N-Acetylcysteine as Adjuvant Therapy for COVID-19 - A Perspective on the Current State of the Evidence

J Inflamm Res. 2021 Jul 6;14:2993-3013. doi: 10.2147/JIR.S306849. eCollection 2021.


The looming severe acute respiratory syndrome coronavirus 2 (SARS-CoV-2) has caused a long-lasting pandemic of coronavirus disease 2019 (COVID-19) around the globe with substantial morbidity and mortality. N-acetylcysteine, being a nutraceutical precursor of an important antioxidant glutathione, can perform several biological functions in mammals and microbes. It has consequently garnered a growing interest as a potential adjunctive therapy for coronavirus disease. Here, we review evidence concerning the effects of N-acetylcysteine in respiratory viral infections based on currently available in vitro, in vivo, and human clinical investigations. The repurposing of a known drug such as N-acetylcysteine may significantly hasten the deployment of a novel approach for COVID-19. Since the drug candidate has already been translated into the clinic for several decades, its established pharmacological properties and safety and side-effect profiles expedite preclinical and clinical assessment for the treatment of COVID-19. In vitro data have depicted that N-acetylcysteine increases antioxidant capacity, interferes with virus replication, and suppresses expression of pro-inflammatory cytokines in cells infected with influenza viruses or respiratory syncytial virus. Furthermore, findings from in vivo studies have displayed that, by virtue of immune modulation and anti-inflammatory mechanism, N-acetylcysteine reduces the mortality rate in influenza-infected mice animal models. The promising in vitro and in vivo results have prompted the initiation of human subject research for the treatment of COVID-19, including severe pneumonia and acute respiratory distress syndrome. Albeit some evidence of benefits has been observed in clinical outcomes of patients, precision nanoparticle design of N-acetylcysteine may allow for greater therapeutic efficacy.

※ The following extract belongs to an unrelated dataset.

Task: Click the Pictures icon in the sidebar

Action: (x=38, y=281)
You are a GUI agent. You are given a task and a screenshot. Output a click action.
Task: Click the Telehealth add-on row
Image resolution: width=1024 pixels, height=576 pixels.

Keywords: N-acetylcysteine; SARS-CoV-2; COVID-19; T lymphocytes; anti-inflammatory response; antioxidant; antiviral effect; clinical translation; coronavirus; engineering nanoparticles; glutathione; immune modulating activity; repurposing approved drugs; respiratory viral diseases; virus infected cells.

Grant support

The authors received no specific funding for this work.